Book Read Free

A Catastrophe of the Heart - A Billionaire Romance Novel (Romance, Billionaire Romance, Life After Love Book 3)

Page 11

by Nancy Adams


  “We’ll be down in a moment, Pablo,” Sam cried down to him.

  He went back into the bedroom where Jenna was putting her riding boots on while sitting on the old Italian four-poster bed. Sam came up behind her and kissed the side of her neck. She immediately warmed to his lips’ touch, turned her head and affectionately returned his kiss.

  Once Jenna was finished with the boots, the two went downstairs and out to the horses.

  “She’s beautiful,” Jenna said as she came up to her horse, a brown filly with a white spot on her nose.

  Jenna immediately stretched her hand out and stroked the horse on the white spot. The animal, sensing the tenderness in the woman’s touch, dipped her head so that Jenna’s hand could reach up between her ears.

  “She’s very friendly horse, signorina,” Pablo commented.

  Sam came out to his horse, a black specimen with a shock of white hair on his chest.

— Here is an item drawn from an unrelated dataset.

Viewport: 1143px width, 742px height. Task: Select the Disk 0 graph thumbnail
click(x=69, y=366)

  “He looks wild,” Pablo said in regards to the black stallion, “but he’s a kind horse who forgives his rider if they are not so skilled.”

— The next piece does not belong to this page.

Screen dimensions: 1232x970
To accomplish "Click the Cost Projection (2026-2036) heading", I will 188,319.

  Looking up at Pablo with a smile, Sam remarked, “I’ll be glad of his forgiveness.”

  The Sicilian laughed, and after that Jenna and Sam got on their respective horses. Jenna had grown up in the Arizona wilderness. Her family owned horses, so she was a skilled rider. Sam had ridden horses at various times in his life, always for pleasure, and wasn’t either skilled nor a novice, somewhere comfortably in the middle, you could say.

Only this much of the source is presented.